Malgré la jeunesse du projet, son ambition est mondiale. Elle passe désormais par 50 Partners, qui accompagne Sempai.io dans son programme d’incubation. Mais elle s’appuie aussi et surtout sur les valeurs qui lui ont été transmises durant son enfance : « Mes parents sont arrivés en France dans les années 1970, car ils ont fui les Khmers rouges. Ils ne parlaient pas français et ont créé un restaurant, les fins de mois étaient difficiles et la vie était assez chiche. Mais cela m’a aussi appris la persévérance, le dépassement et le fait de ne jamais se plaindre. »
Clémence Polveche et Mamadou Dramé, le couple « santé »
Comme l’histoire de Jack Ma (Alibaba) l’a prouvé, c’est parfois la succession de « non » qui forge un entrepreneur. Des « non », Clémence Polveche en a entendu. Avant de rejoindre son compagnon Mamadou Dramé sur la start-up Benn Yoon, la jeune femme a suivi un parcours semé d’embûches. Des péripéties qui témoignent de la nécessité d’accompagner les personnes issues de toutes les formes de diversité. En IUT en Seine-Saint-Denis, malgré les meilleures notes de sa promotion, la passerelle d’accès vers l’ESCP lui est refusée : « Je n’étais pas très assidu, mais j’ai tout de même été major . J’ai postulé dans plusieurs universités et Dauphine m’a accepté où cela s’est très bien passé. L’expérience de l’IUT a été un mal pour un bien. » Issue d’une famille monoparentale avec des revenus peu élevés, elle refuse d’être catégorisée aujourd’hui : « Je ne sais pas ce que diversité veut dire. J’ai grandi en HLM dans le 19e arrondissement à Paris, je mangeais beaucoup de pâtes, mais j’avais un ordinateur et j’ai eu une très belle enfance. » Son histoire l’a porté jusqu’à la rencontre avec Mamadou Dramé, originaire du même quartier parisien. Le voyant se passionner pour les drones et les possibilités qu’ils offrent aux populations les plus reculées d’accéder à la médecine, elle le rejoint dans son projet pour lui donner une dimension plus pérenne. « Il n’a pas de parcours académique, mais a réussi à mettre au point des technologies qu’il fallait sortir du salon », se souvient l’entrepreneuse.

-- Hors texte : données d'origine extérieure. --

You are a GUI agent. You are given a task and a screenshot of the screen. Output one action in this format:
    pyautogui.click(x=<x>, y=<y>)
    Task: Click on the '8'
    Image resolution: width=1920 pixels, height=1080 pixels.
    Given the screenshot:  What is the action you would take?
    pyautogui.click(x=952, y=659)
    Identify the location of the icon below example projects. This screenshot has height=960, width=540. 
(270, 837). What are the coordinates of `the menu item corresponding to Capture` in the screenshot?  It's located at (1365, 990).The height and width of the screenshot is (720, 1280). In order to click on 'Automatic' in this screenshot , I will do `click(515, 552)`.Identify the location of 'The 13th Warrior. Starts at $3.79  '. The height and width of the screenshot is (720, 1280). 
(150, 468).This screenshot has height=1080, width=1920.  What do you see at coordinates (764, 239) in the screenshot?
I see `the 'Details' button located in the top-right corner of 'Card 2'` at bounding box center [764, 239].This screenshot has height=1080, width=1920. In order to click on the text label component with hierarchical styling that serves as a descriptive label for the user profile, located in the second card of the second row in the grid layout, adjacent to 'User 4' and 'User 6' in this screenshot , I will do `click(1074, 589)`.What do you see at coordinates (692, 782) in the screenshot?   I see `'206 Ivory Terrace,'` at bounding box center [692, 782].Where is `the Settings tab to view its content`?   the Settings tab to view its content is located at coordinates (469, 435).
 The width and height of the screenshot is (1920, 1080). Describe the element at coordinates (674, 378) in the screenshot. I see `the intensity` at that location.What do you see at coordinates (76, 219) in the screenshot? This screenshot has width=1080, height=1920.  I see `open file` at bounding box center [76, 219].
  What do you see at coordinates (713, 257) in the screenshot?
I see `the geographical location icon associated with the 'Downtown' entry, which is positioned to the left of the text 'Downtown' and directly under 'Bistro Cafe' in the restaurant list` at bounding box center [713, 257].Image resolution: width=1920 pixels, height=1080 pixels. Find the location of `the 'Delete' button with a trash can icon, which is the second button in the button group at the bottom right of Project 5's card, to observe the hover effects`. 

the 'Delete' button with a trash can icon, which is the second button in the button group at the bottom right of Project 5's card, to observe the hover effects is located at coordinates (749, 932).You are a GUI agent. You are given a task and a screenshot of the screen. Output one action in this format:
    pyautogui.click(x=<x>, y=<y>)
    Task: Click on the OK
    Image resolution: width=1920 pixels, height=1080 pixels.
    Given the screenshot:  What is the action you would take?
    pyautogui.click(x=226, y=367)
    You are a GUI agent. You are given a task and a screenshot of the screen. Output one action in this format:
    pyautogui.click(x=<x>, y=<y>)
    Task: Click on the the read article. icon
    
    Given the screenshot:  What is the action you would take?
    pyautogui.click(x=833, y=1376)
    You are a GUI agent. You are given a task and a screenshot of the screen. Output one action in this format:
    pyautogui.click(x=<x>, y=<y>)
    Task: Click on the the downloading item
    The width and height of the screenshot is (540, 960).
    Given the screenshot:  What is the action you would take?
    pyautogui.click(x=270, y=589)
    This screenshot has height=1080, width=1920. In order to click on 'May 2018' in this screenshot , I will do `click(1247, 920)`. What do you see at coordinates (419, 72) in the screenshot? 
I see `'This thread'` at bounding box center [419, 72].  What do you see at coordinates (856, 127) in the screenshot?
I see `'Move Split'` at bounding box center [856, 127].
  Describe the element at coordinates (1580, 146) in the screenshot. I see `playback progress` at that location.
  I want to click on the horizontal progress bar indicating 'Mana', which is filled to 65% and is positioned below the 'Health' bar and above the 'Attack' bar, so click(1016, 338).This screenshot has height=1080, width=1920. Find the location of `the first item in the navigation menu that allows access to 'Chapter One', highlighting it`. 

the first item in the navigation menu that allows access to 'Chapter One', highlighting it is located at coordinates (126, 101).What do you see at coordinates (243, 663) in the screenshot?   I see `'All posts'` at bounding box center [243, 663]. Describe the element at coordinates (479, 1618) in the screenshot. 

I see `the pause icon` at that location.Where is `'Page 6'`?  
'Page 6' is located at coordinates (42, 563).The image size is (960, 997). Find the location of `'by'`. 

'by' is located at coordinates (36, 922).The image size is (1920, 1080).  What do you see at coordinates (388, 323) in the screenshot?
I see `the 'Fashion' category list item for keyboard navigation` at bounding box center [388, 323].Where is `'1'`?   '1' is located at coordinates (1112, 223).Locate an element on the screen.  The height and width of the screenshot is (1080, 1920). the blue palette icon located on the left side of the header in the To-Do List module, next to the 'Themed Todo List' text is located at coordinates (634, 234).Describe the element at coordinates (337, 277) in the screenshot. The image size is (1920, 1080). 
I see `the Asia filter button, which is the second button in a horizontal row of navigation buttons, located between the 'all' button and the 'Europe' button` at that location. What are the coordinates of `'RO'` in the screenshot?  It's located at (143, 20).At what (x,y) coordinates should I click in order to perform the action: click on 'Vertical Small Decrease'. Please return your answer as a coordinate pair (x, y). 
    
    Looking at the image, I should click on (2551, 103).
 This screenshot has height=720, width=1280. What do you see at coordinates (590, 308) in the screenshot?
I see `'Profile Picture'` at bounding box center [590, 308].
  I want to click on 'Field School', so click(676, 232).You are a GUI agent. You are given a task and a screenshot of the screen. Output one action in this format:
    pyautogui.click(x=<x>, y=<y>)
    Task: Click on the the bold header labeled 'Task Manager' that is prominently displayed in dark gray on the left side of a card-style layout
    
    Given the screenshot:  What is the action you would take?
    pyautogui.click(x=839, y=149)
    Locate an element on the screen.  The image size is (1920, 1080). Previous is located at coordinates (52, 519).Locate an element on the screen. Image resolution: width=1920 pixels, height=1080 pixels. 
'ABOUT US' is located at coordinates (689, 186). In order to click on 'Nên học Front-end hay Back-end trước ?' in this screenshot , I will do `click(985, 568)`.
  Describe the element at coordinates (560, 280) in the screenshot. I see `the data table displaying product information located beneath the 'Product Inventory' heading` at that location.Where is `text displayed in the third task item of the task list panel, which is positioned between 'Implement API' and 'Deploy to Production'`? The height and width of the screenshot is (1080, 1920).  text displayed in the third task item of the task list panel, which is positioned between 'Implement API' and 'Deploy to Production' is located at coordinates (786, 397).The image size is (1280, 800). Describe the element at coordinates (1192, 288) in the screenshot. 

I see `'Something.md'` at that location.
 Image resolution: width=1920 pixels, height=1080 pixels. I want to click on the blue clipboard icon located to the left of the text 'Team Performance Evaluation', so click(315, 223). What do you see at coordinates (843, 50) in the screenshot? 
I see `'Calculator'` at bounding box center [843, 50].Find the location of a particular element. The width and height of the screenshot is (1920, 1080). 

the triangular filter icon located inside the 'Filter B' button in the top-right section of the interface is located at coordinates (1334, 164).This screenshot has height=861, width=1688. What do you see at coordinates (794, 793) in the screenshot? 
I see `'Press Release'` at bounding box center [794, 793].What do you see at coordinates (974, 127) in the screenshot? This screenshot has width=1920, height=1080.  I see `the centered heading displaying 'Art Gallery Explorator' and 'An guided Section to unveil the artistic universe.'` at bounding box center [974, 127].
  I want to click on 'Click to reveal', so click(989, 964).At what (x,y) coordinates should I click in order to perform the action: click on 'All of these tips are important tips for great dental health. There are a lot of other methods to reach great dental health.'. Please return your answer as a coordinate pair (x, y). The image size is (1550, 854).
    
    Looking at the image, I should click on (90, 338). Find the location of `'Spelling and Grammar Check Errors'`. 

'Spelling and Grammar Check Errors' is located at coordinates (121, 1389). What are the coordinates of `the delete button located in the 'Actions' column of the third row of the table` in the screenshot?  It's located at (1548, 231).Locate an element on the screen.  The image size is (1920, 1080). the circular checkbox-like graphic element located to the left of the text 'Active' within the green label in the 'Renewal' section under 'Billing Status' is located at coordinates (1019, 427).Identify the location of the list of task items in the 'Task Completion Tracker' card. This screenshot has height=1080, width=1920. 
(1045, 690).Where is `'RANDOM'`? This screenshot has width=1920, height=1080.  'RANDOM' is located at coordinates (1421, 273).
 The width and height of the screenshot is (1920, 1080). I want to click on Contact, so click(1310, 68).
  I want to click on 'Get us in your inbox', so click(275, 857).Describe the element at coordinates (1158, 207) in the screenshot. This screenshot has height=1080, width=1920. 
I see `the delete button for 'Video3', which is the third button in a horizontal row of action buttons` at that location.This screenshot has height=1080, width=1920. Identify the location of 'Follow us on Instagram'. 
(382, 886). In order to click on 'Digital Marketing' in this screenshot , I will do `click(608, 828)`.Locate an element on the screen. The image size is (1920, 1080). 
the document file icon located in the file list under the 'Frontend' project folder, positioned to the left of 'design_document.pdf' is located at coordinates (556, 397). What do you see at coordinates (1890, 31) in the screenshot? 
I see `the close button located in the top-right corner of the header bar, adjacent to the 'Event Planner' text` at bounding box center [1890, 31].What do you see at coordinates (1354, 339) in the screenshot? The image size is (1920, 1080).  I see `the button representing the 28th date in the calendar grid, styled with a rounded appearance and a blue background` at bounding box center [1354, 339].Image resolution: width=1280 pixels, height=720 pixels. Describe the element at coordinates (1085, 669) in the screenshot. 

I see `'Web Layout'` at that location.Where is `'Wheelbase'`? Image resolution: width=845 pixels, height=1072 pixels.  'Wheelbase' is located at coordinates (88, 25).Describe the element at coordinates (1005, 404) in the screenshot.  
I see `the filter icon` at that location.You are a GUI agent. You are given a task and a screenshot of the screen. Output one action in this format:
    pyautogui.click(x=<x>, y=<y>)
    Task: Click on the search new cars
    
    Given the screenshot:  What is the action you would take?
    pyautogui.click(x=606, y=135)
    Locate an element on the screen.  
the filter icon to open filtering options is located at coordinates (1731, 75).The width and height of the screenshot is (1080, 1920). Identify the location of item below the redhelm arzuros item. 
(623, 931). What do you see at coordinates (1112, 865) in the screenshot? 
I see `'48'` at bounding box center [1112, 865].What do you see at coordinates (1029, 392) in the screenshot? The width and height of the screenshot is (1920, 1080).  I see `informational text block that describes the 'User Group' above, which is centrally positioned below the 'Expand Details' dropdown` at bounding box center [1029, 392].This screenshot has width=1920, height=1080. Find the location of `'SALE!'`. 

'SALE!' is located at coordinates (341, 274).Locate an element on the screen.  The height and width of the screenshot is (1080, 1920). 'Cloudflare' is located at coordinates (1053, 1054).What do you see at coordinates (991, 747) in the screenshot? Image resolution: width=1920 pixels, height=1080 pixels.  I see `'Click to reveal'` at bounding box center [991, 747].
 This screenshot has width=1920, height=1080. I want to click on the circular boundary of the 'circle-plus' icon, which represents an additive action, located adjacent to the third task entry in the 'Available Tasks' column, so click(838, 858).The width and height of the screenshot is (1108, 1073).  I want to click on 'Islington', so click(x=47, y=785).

Les deux compagnons se mettent en quête d’une structuration de leur offre. Ils créent alors Benn Yoon, une entreprise de livraison médicale par drone, qui a pour mission de toucher les territoires les plus reculés. Zipline, une start-up californienne est déjà sur le créneau. Qu’à cela ne tienne, les deux associés français misent sur l’innovation pour trouver leur marché : décollage à la verticale, capacité à embarquer des analyses biologiques sur le chemin retour de l’aéronef, recherches sur des sources d’énergies alternatives… La jeune pousse pourrait tirer son épingle du jeu. C’est tout l’objectif de l’accompagnement d’Incuballiance partenaire du French Tech Tremplin.
Les Echos
Adrien Lelièvre,et Guillaume Bregeras
À noter
Pour être éligibles, les candidats au French Tech Tremplin devaient pouvoir justifier de toucher les minima sociaux, de bénéficier d’une bourse de l’enseignement supérieur, d’être un résident d’un quartier prioritaire de la ville (QPV), ou d’être réfugié.